While the experience will vary according to taste, I have found all sorts of music which I did not know. Just working through the “Qobuzissimes” takes us to a widely eclectic, and delightfully cultured selection.
It is also (again others will have different tastes) a huge relief to escape the barrage of hip hop and rap that seemed to be the centre of Tidal’s editorial world.
One question it exposes, for classical music at least, is how labels cope with this new business model. Several labels refuse to stream (eg Hyperion, Chandos, Linn Records); others (eg Channel Classics) will sell high res but refuse to permit hi res streaming. Do they make enough margin? Have we priced everything too low? Can and should a small label distribute through hi res streaming?
I tried engaging one label CEO about this. His response was very blunt, saying that it might be good for the listeners but isn’t if the label wants to stay in business. I argued (without knowing what Qobuz’s business model is) that this was incremental revenue, ie for a particular generation of customers they simply won’t buy records, so why not stream in high res and get the additional revenue. But I do not think they will shift. Perhaps Qobuz is offering too little fee per pay, or too little added incentive for high res?
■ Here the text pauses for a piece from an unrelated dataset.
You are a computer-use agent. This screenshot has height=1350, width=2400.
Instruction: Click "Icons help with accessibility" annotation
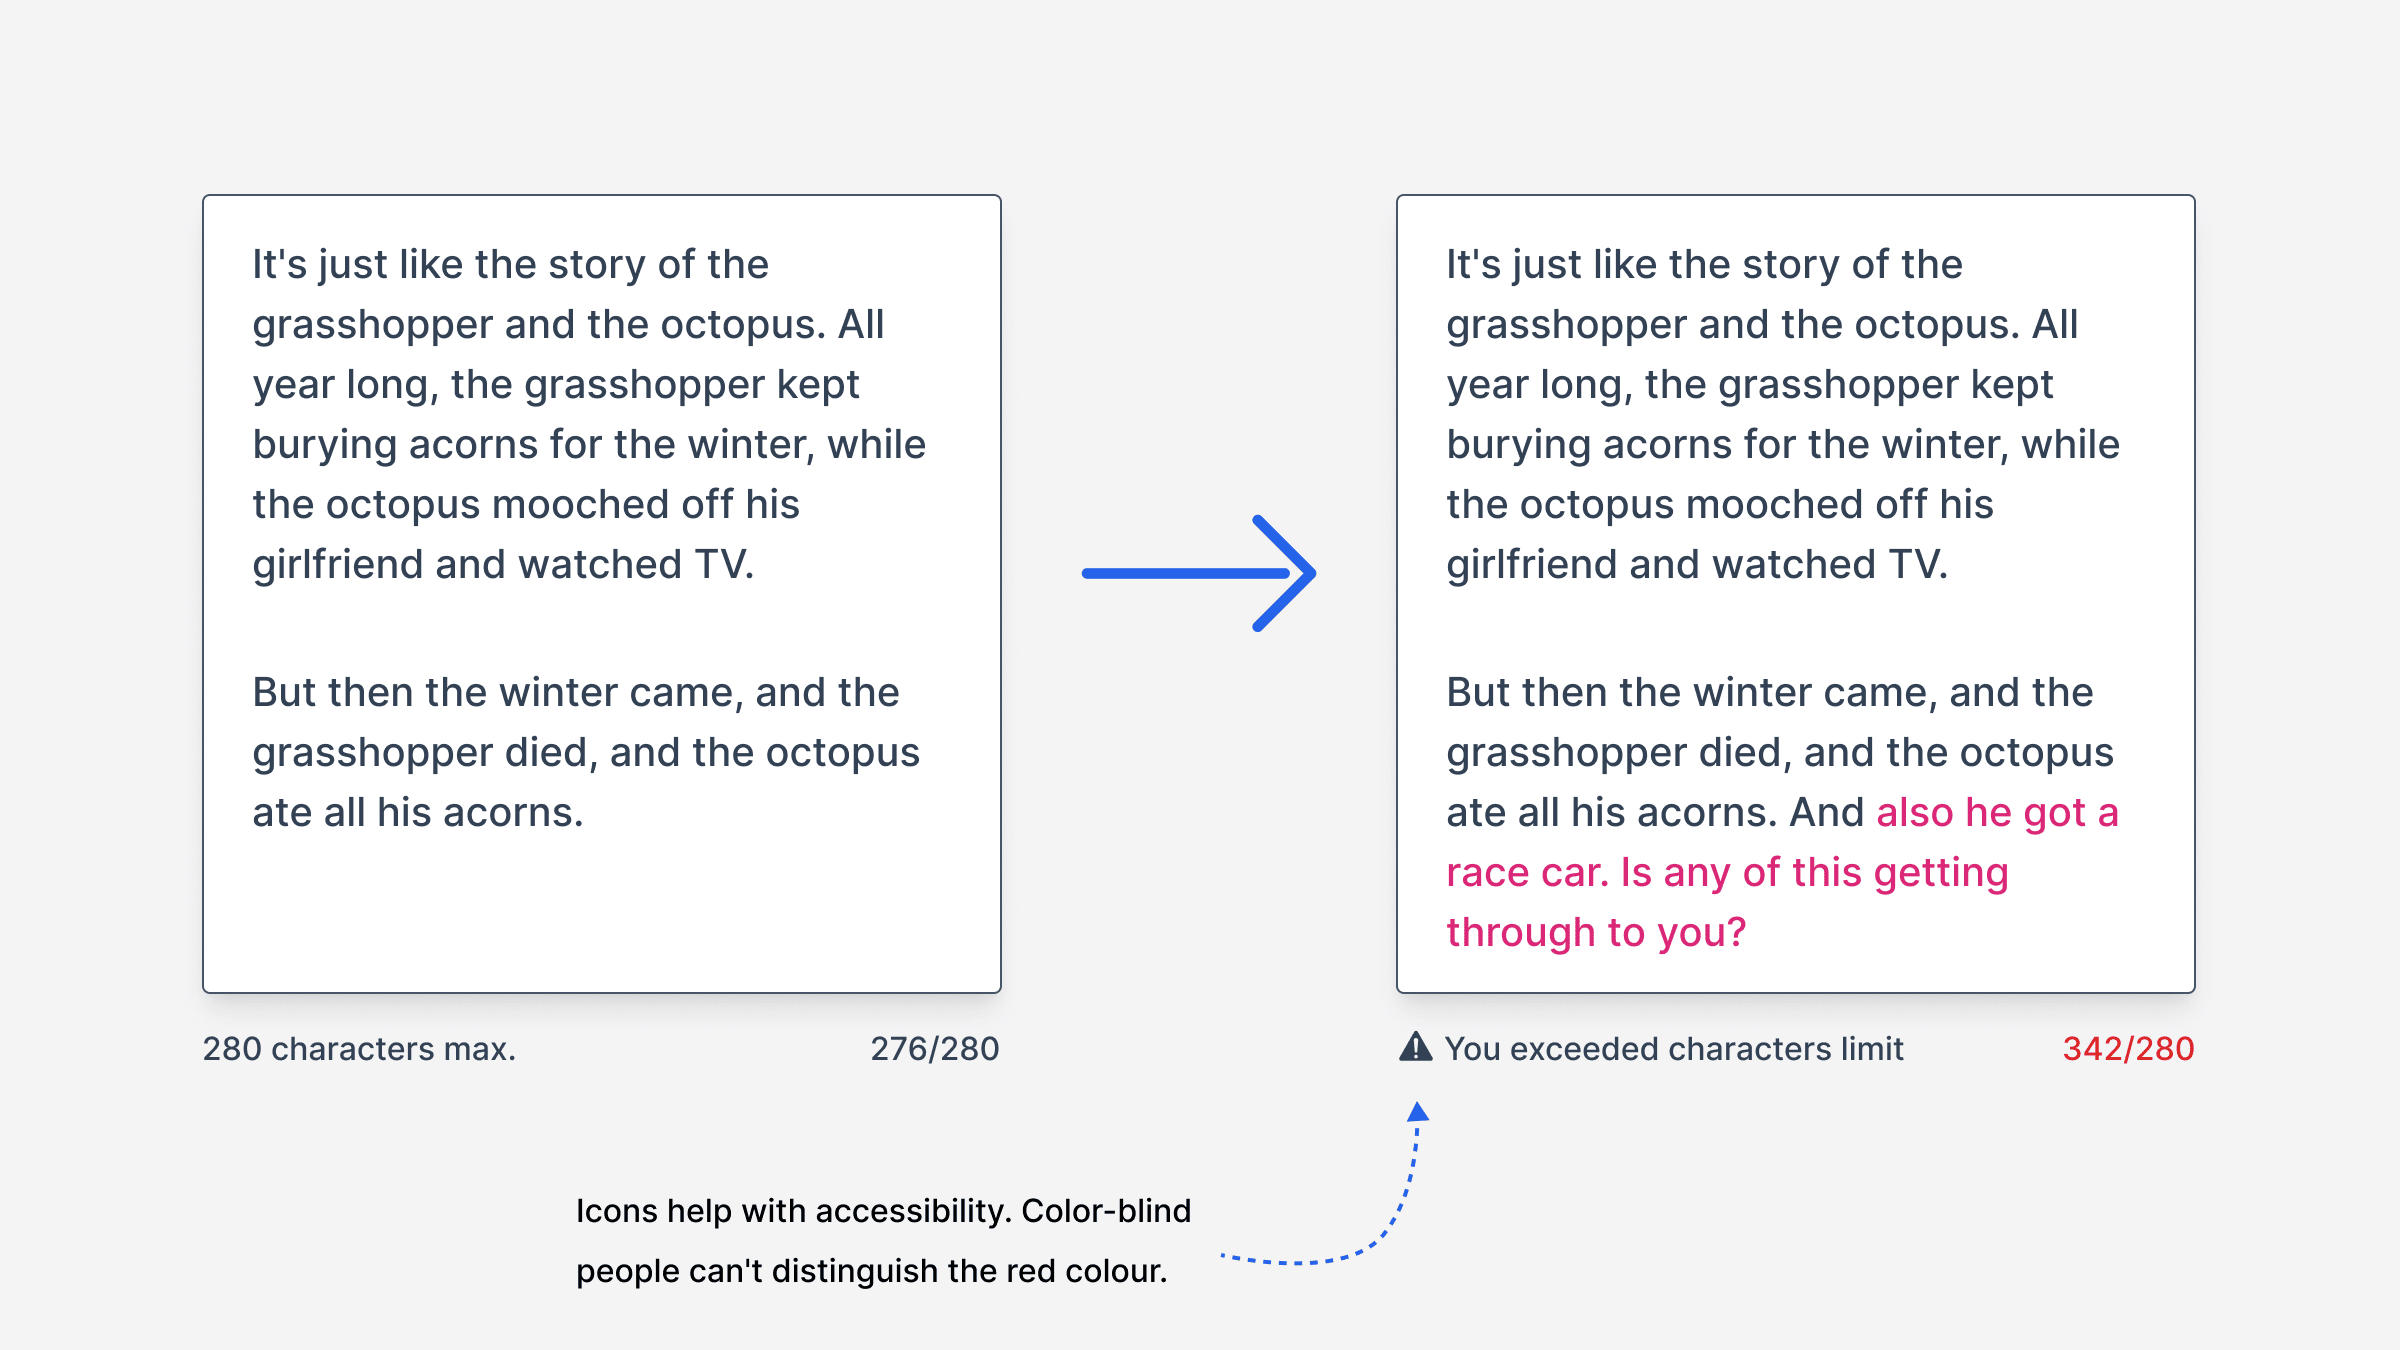pos(793,1211)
Thank you Roon for connecting to Qobuz; and thank you Qobuz for bringing such cultured editorial content and high quality reproduction. But there is still some way to go before everyone in the industry is willing to join in.
I really don’t know where this hip hop comes from. I’ve used Tidal since day one of existence and never had it thrown at me at all. But I do get a barrage of classical on Qobuz that I have no interest in whatsoever.swings and roundabouts.
There are now many Chandos discs available on Qobuz for streaming (at CD quality at least), including the latest releases. Channel Classics are also available on Qobuz for streaming at CD quality. (I cannot comment on “hi res” streaming as my subscription allows discount purchases of hi res albums - and hi res streaming for the purchased albums - but only CD level streaming for everything else).
I should have added - I used to buy a lot of Hyperion and Linn releases, but I hardly buy any of them now. I tend to purchase these days those releases that I have been able to listen to via streaming. With the integration of Qobuz with Roon, I suspect that I will be purchasing fewer downloads - but then listening to a lot more streamed music. In effect, this will squeeze Qobuz which will have to pay a greater proportion of my subscription in streaming royalties and will also lose out on the sales of downloads.
Here is why Hyperion don’t licence their catalogue for streaming (from the Gramophone):
Take the example of Hyperion Records, who have decided not to make themselves available on any on-demand streaming platforms. In 2013 a well-reviewed Baroque vocal album cost them £36k to make. During 2013, this album earned £10,847 through 2,104 CD sales and £2,152 through 444 download sales. However, 34,947 streaming events on iTunes Radio earned just £22.13. Not good, even within the context of iTunes Radio paying out less than a subscription service.
My Qobuz subscription has really enriched my life, but I still buy an occasional download from Hyperion and others, and I do worry about the sustainability of the streaming model for classical musicians.
It’s not just classical that’s at risk, it’s anything that’s not mainstream. If musicians cannot make a living making albums they’ll be forced to so making music and we’ll all be poorer for it. Streaming in is current form is a shitty business model.